START Dataset records

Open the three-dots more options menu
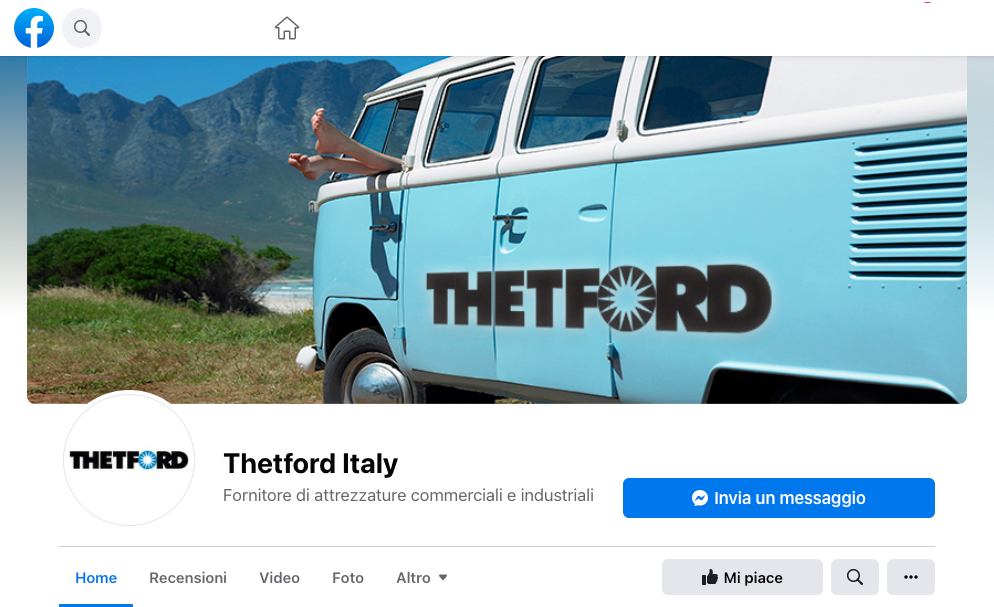Viewport: 994px width, 607px height. [911, 577]
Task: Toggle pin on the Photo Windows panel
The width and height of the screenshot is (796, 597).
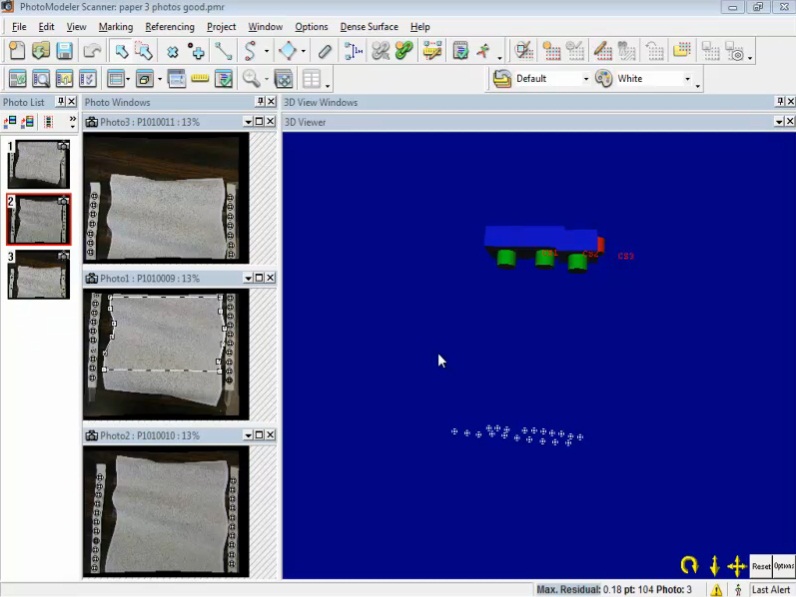Action: pyautogui.click(x=258, y=102)
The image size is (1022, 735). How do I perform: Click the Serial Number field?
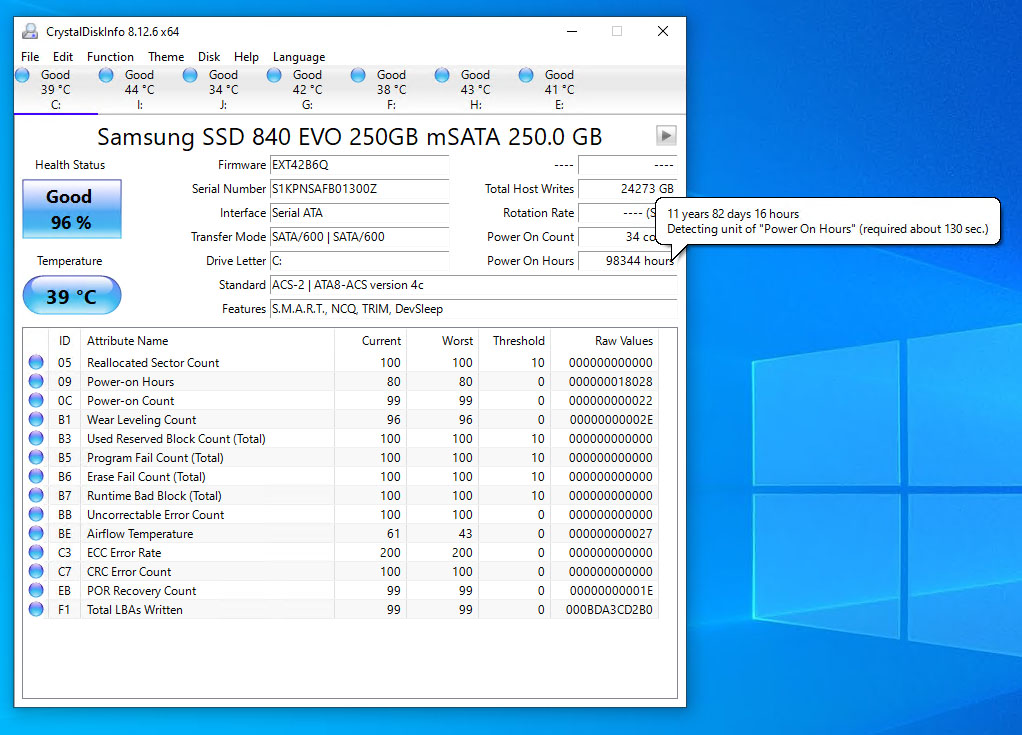359,189
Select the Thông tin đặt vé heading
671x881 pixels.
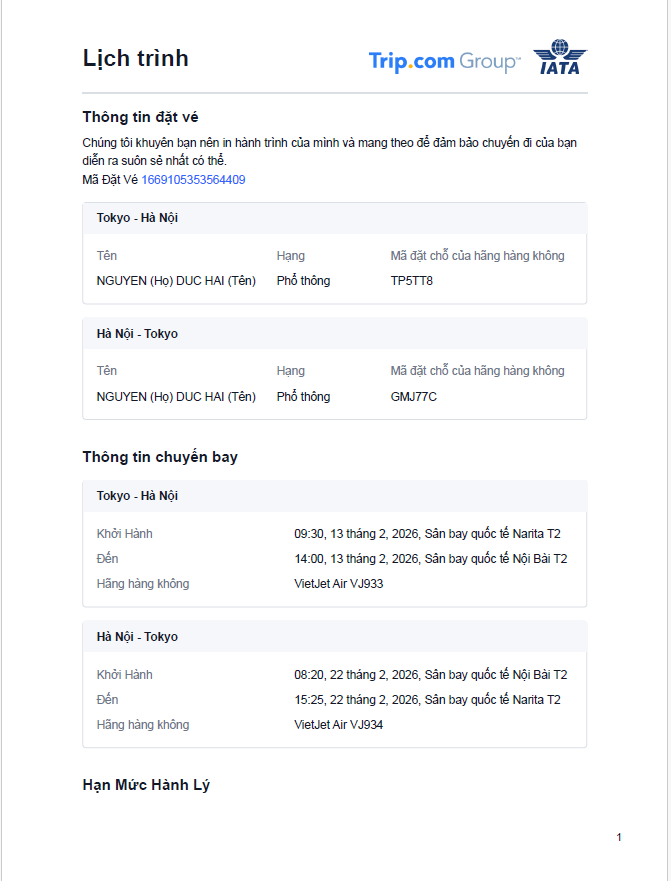[147, 117]

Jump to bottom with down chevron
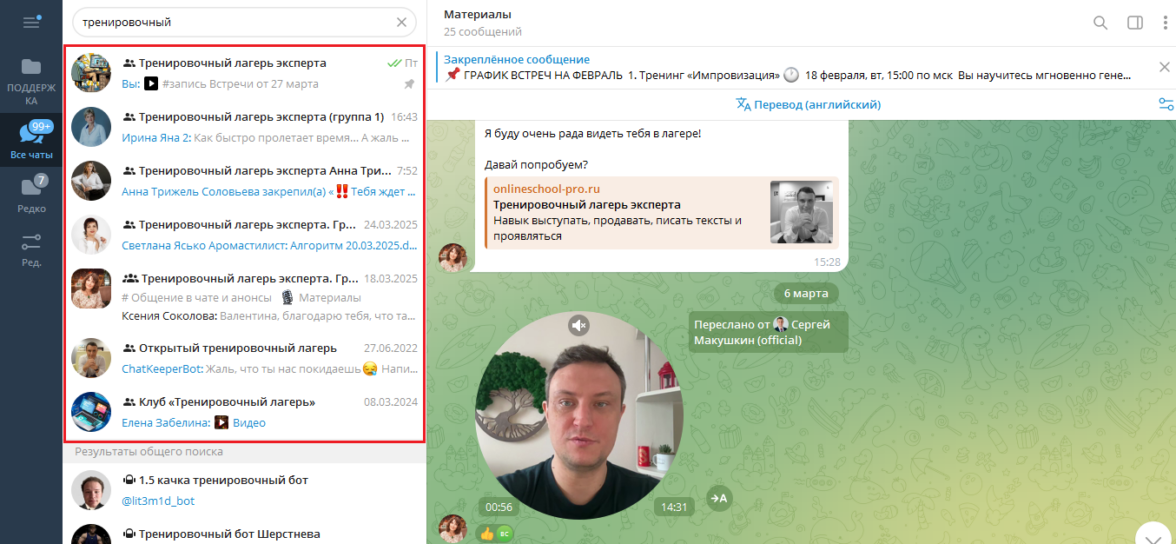[x=1154, y=534]
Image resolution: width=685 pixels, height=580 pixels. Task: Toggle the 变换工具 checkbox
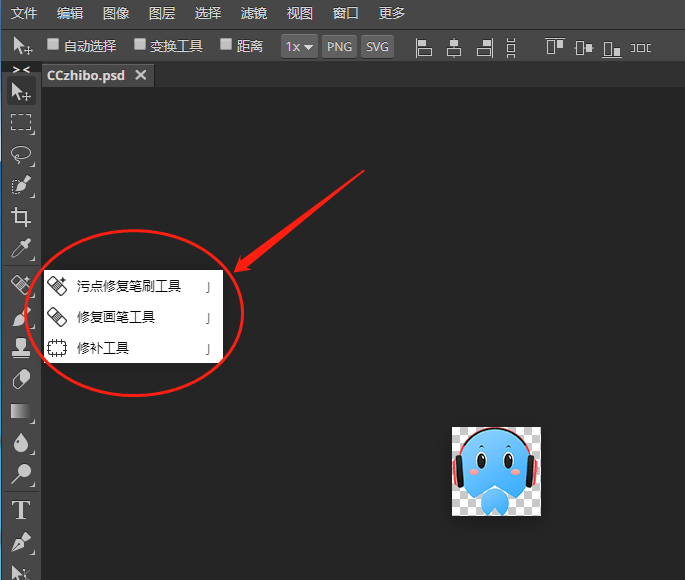141,45
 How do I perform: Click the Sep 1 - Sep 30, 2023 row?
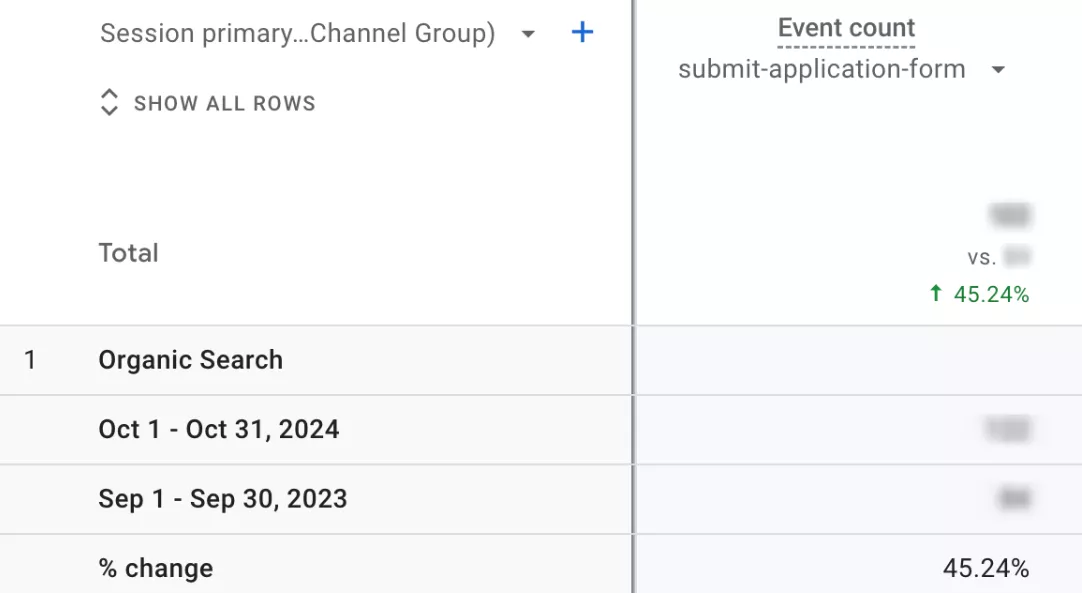[222, 499]
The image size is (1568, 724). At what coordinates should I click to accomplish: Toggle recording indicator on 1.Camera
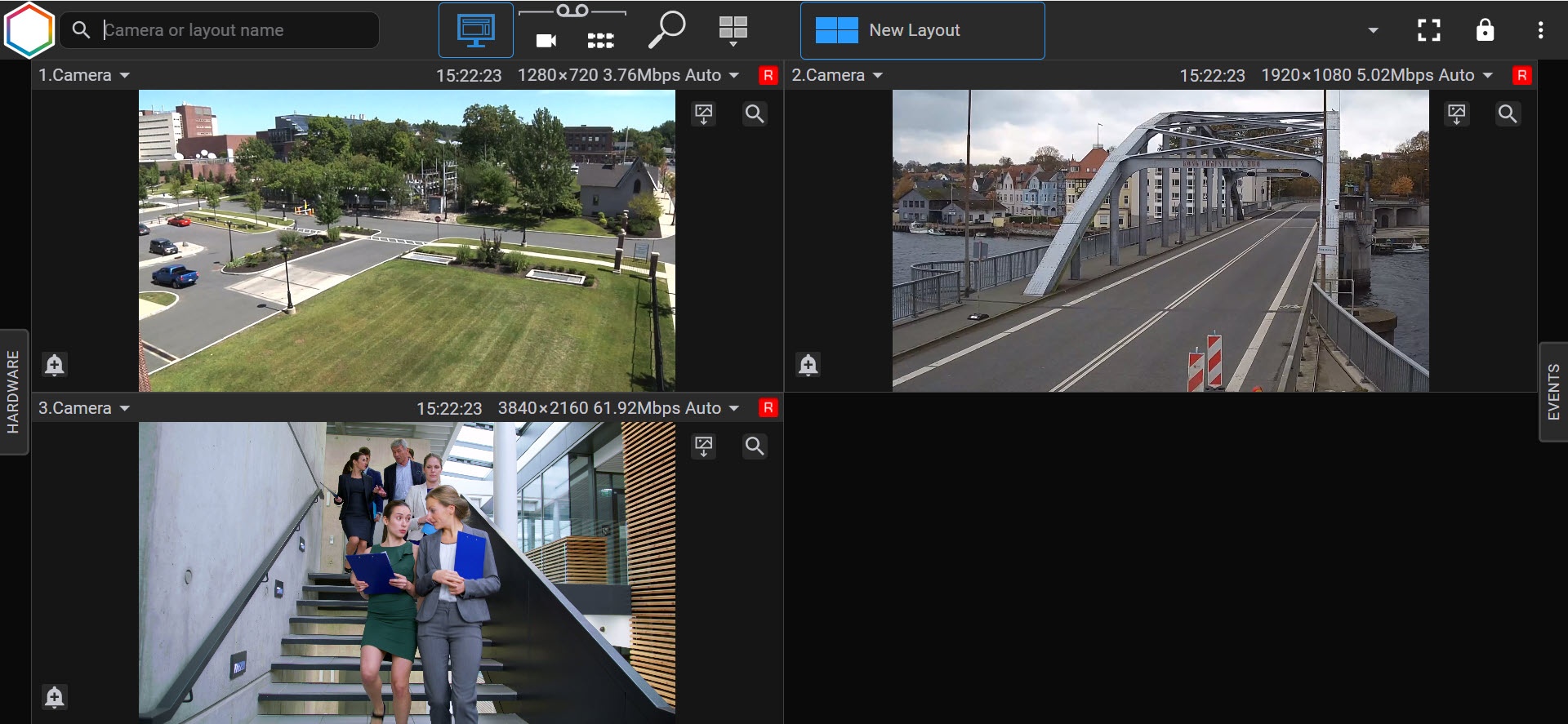tap(768, 76)
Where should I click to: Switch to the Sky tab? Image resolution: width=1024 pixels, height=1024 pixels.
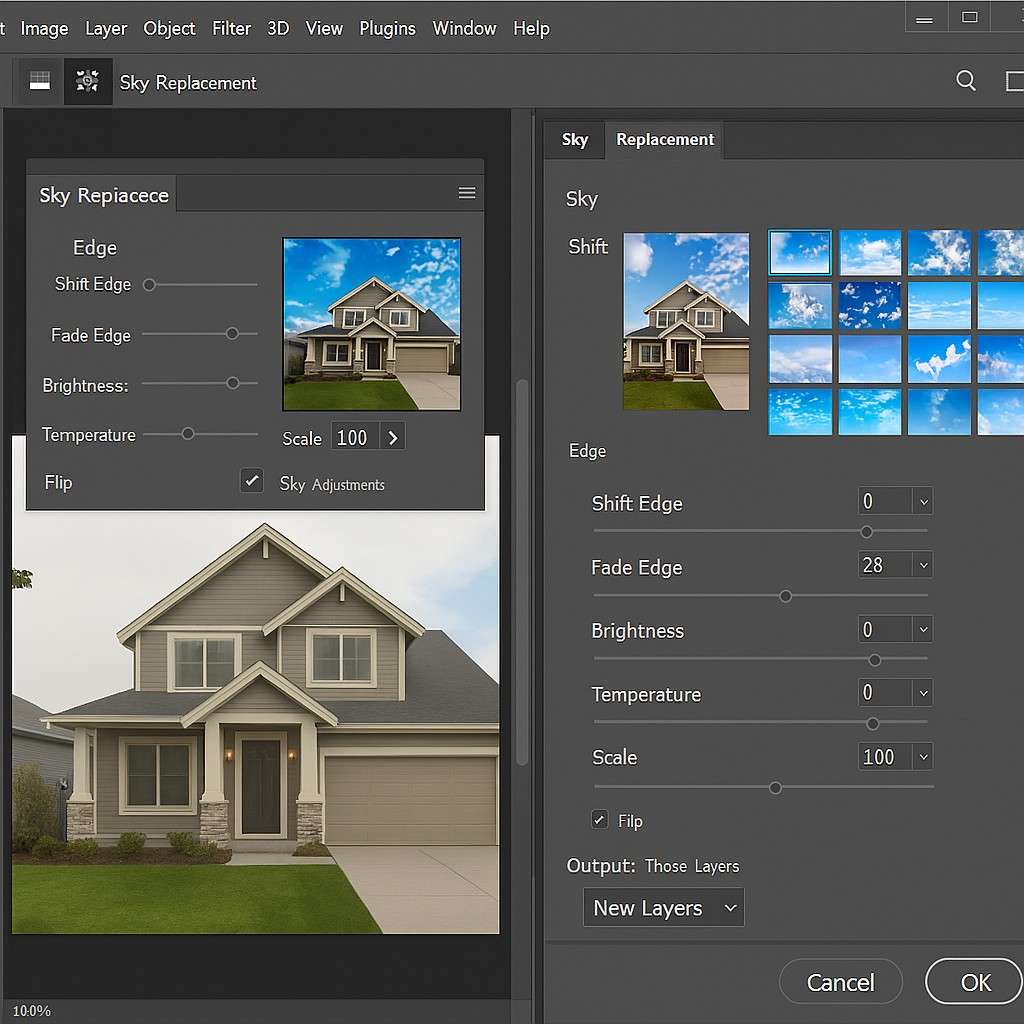click(575, 140)
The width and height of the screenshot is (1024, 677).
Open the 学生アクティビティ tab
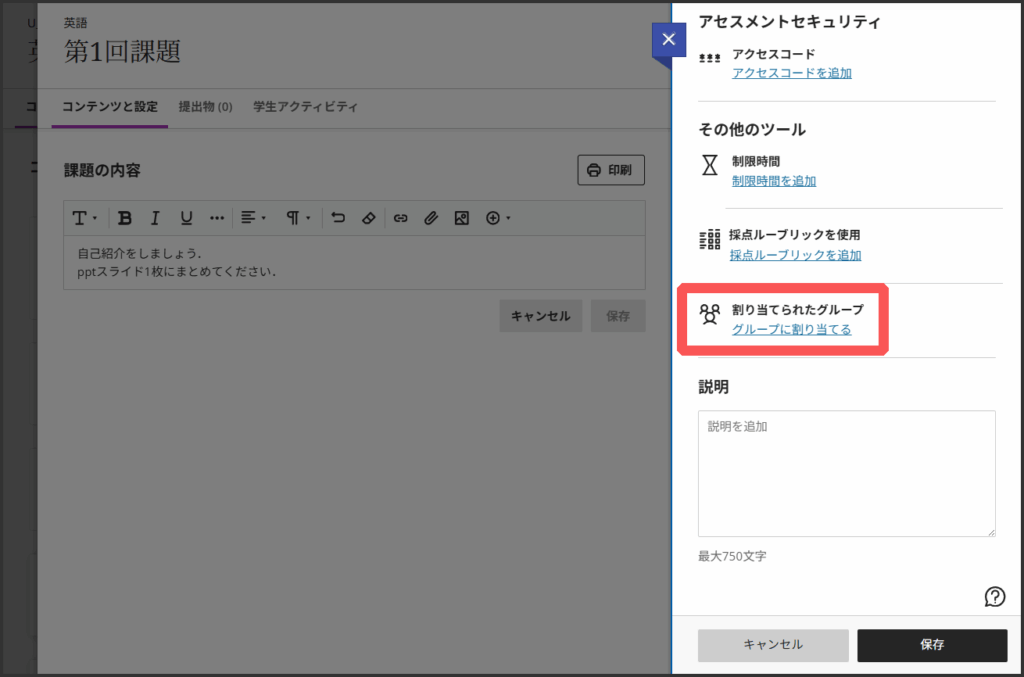click(x=305, y=107)
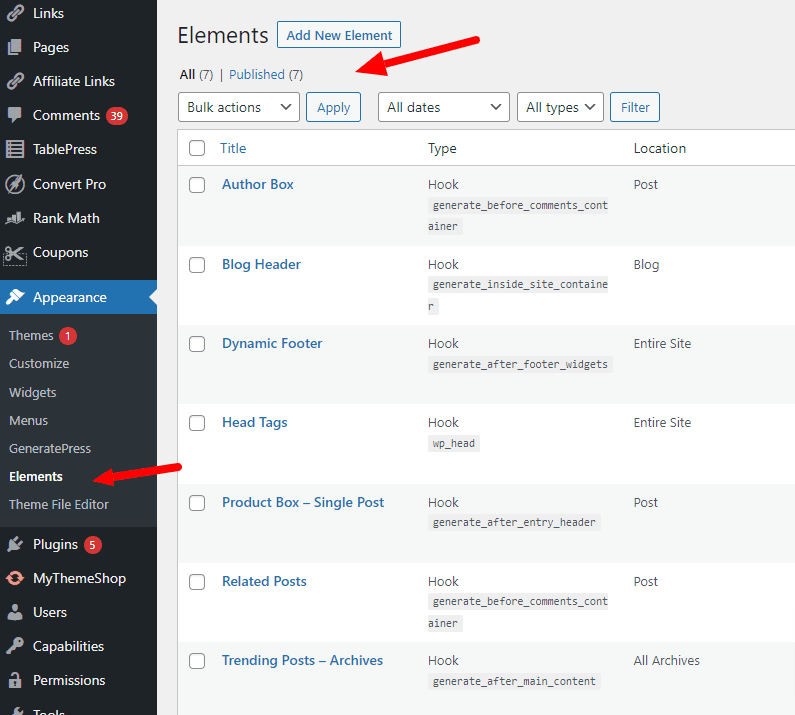Open the All types filter dropdown
The width and height of the screenshot is (795, 715).
coord(559,107)
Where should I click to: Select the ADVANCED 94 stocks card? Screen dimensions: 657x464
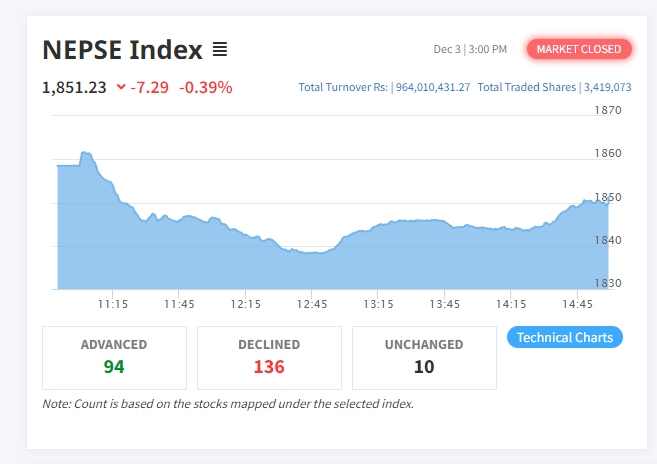click(114, 357)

END Dataset records

* _Problem to solve_
Output every record above verbatim, excluding images.

* _Written solution_
Open the three-dots more options menu
Viewport: 994px width, 607px height. [911, 577]
Task: Toggle pin on the Photo Windows panel
The width and height of the screenshot is (796, 597).
Action: pyautogui.click(x=258, y=102)
The image size is (1022, 735). How do I perform: Click the Serial Number field?
359,189
Select the Thông tin đặt vé heading
671x881 pixels.
[147, 117]

Jump to bottom with down chevron
[x=1154, y=534]
Image resolution: width=685 pixels, height=580 pixels. Task: Toggle the 变换工具 checkbox
141,45
 How do I perform: Click the Sep 1 - Sep 30, 2023 row?
[222, 499]
The image size is (1568, 724). At what coordinates should I click to accomplish: Toggle recording indicator on 1.Camera
tap(768, 76)
Where should I click to: Switch to the Sky tab? Image resolution: width=1024 pixels, height=1024 pixels.
click(575, 140)
The width and height of the screenshot is (1024, 677).
Open the 学生アクティビティ tab
click(x=305, y=107)
Open the All types filter dropdown
The width and height of the screenshot is (795, 715).
coord(559,107)
Where should I click to: Select the ADVANCED 94 stocks card? Screen dimensions: 657x464
click(114, 357)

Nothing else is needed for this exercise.